## TASK REQUIREMENTS
Would you retype all of these records exactly?

[Stored data]
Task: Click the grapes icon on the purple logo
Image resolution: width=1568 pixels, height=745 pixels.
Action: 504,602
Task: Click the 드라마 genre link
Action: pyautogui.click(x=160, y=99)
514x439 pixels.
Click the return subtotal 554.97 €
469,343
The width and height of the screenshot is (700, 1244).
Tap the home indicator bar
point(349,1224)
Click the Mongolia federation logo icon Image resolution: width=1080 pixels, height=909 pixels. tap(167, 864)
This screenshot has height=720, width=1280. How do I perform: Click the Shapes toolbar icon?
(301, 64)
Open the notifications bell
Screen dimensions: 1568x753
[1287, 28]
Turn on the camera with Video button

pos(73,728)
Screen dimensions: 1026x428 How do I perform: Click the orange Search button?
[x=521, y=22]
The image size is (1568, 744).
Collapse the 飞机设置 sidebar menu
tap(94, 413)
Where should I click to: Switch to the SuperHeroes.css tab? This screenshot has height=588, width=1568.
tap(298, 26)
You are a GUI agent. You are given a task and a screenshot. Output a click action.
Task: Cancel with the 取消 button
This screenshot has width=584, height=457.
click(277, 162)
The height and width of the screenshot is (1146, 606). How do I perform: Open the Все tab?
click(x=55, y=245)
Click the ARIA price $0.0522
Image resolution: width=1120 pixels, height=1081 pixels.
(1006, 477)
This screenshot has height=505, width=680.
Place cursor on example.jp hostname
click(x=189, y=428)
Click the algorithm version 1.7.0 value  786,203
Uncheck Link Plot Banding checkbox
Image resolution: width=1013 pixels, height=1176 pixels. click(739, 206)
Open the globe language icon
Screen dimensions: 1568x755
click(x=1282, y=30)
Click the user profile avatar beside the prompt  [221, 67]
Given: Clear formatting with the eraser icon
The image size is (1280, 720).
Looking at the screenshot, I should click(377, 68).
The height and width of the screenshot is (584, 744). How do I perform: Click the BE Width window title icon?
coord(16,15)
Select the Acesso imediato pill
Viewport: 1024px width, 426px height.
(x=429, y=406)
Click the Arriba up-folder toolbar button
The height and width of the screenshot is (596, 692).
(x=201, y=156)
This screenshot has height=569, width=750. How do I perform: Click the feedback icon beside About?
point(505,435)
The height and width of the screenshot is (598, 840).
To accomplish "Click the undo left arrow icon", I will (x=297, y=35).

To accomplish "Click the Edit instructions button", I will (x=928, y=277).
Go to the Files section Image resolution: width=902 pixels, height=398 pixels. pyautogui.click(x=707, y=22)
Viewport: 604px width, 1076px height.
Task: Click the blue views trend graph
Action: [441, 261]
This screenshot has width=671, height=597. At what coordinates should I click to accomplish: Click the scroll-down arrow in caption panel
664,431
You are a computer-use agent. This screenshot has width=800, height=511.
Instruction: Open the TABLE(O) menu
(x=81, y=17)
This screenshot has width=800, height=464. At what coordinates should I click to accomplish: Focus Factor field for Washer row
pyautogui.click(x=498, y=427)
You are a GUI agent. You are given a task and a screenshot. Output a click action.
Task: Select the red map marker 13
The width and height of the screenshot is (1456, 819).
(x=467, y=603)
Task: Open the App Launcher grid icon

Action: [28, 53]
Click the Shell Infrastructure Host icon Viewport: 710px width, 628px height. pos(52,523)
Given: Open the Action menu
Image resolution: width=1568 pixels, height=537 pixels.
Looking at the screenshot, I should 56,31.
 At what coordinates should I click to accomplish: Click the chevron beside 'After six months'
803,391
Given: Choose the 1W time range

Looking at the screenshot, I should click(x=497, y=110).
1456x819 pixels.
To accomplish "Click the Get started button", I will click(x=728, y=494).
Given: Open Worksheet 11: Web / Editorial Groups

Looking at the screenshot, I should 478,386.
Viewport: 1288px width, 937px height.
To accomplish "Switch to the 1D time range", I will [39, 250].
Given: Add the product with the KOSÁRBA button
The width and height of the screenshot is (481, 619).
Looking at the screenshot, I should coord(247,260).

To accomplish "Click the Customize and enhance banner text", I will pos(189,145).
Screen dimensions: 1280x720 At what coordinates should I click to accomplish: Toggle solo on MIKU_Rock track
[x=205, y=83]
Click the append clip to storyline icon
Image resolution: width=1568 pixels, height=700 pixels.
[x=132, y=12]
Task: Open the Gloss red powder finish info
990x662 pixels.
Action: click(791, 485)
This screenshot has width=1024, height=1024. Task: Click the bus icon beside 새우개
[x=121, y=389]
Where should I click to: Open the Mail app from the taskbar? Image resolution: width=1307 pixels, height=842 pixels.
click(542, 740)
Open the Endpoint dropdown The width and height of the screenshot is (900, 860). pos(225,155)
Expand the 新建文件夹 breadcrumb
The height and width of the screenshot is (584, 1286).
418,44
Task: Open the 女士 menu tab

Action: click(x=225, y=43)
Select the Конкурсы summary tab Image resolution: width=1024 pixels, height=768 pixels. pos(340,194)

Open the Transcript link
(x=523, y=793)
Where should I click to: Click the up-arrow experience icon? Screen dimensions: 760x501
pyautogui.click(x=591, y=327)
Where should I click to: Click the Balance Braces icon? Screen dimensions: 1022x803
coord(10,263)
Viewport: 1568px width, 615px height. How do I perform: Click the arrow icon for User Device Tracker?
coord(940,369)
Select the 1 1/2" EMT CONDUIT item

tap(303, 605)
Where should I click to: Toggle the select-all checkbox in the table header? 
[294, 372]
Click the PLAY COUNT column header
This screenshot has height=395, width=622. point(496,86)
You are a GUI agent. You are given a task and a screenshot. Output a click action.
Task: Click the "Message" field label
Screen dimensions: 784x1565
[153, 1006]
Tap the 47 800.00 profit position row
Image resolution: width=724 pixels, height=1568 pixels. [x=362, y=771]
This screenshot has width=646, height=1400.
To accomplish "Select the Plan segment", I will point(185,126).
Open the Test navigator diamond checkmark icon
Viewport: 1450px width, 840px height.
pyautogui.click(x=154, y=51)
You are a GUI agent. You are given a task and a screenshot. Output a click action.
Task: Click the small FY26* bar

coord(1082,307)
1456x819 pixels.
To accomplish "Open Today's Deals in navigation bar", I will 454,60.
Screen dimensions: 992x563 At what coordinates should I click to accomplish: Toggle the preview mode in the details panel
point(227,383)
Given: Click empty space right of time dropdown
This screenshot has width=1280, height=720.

## EXPECTED ANSWER
Task: Click the grapes icon on the purple logo
Image resolution: width=1568 pixels, height=745 pixels.
Action: 504,602
Task: Click the 드라마 genre link
Action: pyautogui.click(x=160, y=99)
514x439 pixels.
Click the return subtotal 554.97 €
469,343
The width and height of the screenshot is (700, 1244).
Tap the home indicator bar
point(349,1224)
Click the Mongolia federation logo icon Image resolution: width=1080 pixels, height=909 pixels. tap(167, 864)
This screenshot has height=720, width=1280. How do I perform: Click the Shapes toolbar icon?
(301, 64)
Open the notifications bell
Screen dimensions: 1568x753
[1287, 28]
Turn on the camera with Video button

pos(73,728)
Screen dimensions: 1026x428 How do I perform: Click the orange Search button?
[x=521, y=22]
The image size is (1568, 744).
Collapse the 飞机设置 sidebar menu
tap(94, 413)
Where should I click to: Switch to the SuperHeroes.css tab? This screenshot has height=588, width=1568.
tap(298, 26)
You are a GUI agent. You are given a task and a screenshot. Output a click action.
Task: Cancel with the 取消 button
This screenshot has width=584, height=457.
click(277, 162)
The height and width of the screenshot is (1146, 606). How do I perform: Open the Все tab?
click(x=55, y=245)
Click the ARIA price $0.0522
Image resolution: width=1120 pixels, height=1081 pixels.
(1006, 477)
This screenshot has height=505, width=680.
Place cursor on example.jp hostname
click(x=189, y=428)
Click the algorithm version 1.7.0 value  786,203
Uncheck Link Plot Banding checkbox
Image resolution: width=1013 pixels, height=1176 pixels. click(739, 206)
Open the globe language icon
Screen dimensions: 1568x755
click(x=1282, y=30)
Click the user profile avatar beside the prompt  [221, 67]
Given: Clear formatting with the eraser icon
The image size is (1280, 720).
Looking at the screenshot, I should click(377, 68).
The height and width of the screenshot is (584, 744). How do I perform: Click the BE Width window title icon?
coord(16,15)
Select the Acesso imediato pill
Viewport: 1024px width, 426px height.
(x=429, y=406)
Click the Arriba up-folder toolbar button
The height and width of the screenshot is (596, 692).
(x=201, y=156)
This screenshot has height=569, width=750. How do I perform: Click the feedback icon beside About?
point(505,435)
The height and width of the screenshot is (598, 840).
To accomplish "Click the undo left arrow icon", I will (x=297, y=35).

To accomplish "Click the Edit instructions button", I will (x=928, y=277).
Go to the Files section Image resolution: width=902 pixels, height=398 pixels. pyautogui.click(x=707, y=22)
Viewport: 604px width, 1076px height.
Task: Click the blue views trend graph
Action: [441, 261]
This screenshot has width=671, height=597. At what coordinates should I click to accomplish: Click the scroll-down arrow in caption panel
664,431
You are a computer-use agent. This screenshot has width=800, height=511.
Instruction: Open the TABLE(O) menu
(x=81, y=17)
This screenshot has width=800, height=464. At what coordinates should I click to accomplish: Focus Factor field for Washer row
pyautogui.click(x=498, y=427)
You are a GUI agent. You are given a task and a screenshot. Output a click action.
Task: Select the red map marker 13
The width and height of the screenshot is (1456, 819).
(x=467, y=603)
Task: Open the App Launcher grid icon

Action: [28, 53]
Click the Shell Infrastructure Host icon Viewport: 710px width, 628px height. pos(52,523)
Given: Open the Action menu
Image resolution: width=1568 pixels, height=537 pixels.
Looking at the screenshot, I should 56,31.
 At what coordinates should I click to accomplish: Click the chevron beside 'After six months'
803,391
Given: Choose the 1W time range

Looking at the screenshot, I should click(x=497, y=110).
1456x819 pixels.
To accomplish "Click the Get started button", I will click(x=728, y=494).
Given: Open Worksheet 11: Web / Editorial Groups

Looking at the screenshot, I should 478,386.
Viewport: 1288px width, 937px height.
To accomplish "Switch to the 1D time range", I will [39, 250].
Given: Add the product with the KOSÁRBA button
The width and height of the screenshot is (481, 619).
Looking at the screenshot, I should coord(247,260).

To accomplish "Click the Customize and enhance banner text", I will pos(189,145).
Screen dimensions: 1280x720 At what coordinates should I click to accomplish: Toggle solo on MIKU_Rock track
[x=205, y=83]
Click the append clip to storyline icon
Image resolution: width=1568 pixels, height=700 pixels.
[x=132, y=12]
Task: Open the Gloss red powder finish info
990x662 pixels.
Action: click(791, 485)
This screenshot has width=1024, height=1024. Task: Click the bus icon beside 새우개
[x=121, y=389]
Where should I click to: Open the Mail app from the taskbar? Image resolution: width=1307 pixels, height=842 pixels.
click(542, 740)
Open the Endpoint dropdown The width and height of the screenshot is (900, 860). pos(225,155)
Expand the 新建文件夹 breadcrumb
The height and width of the screenshot is (584, 1286).
418,44
Task: Open the 女士 menu tab

Action: click(x=225, y=43)
Select the Конкурсы summary tab Image resolution: width=1024 pixels, height=768 pixels. pos(340,194)

Open the Transcript link
(x=523, y=793)
Where should I click to: Click the up-arrow experience icon? Screen dimensions: 760x501
pyautogui.click(x=591, y=327)
Where should I click to: Click the Balance Braces icon? Screen dimensions: 1022x803
coord(10,263)
Viewport: 1568px width, 615px height. How do I perform: Click the arrow icon for User Device Tracker?
coord(940,369)
Select the 1 1/2" EMT CONDUIT item

tap(303, 605)
Where should I click to: Toggle the select-all checkbox in the table header? 
[294, 372]
Click the PLAY COUNT column header
This screenshot has height=395, width=622. point(496,86)
You are a GUI agent. You are given a task and a screenshot. Output a click action.
Task: Click the "Message" field label
Screen dimensions: 784x1565
[153, 1006]
Tap the 47 800.00 profit position row
Image resolution: width=724 pixels, height=1568 pixels. [x=362, y=771]
This screenshot has width=646, height=1400.
To accomplish "Select the Plan segment", I will point(185,126).
Open the Test navigator diamond checkmark icon
Viewport: 1450px width, 840px height.
pyautogui.click(x=154, y=51)
You are a GUI agent. You are given a task and a screenshot. Output a click action.
Task: Click the small FY26* bar

coord(1082,307)
1456x819 pixels.
To accomplish "Open Today's Deals in navigation bar", I will 454,60.
Screen dimensions: 992x563 At what coordinates should I click to accomplish: Toggle the preview mode in the details panel
point(227,383)
Given: Click empty space right of time dropdown
This screenshot has width=1280, height=720.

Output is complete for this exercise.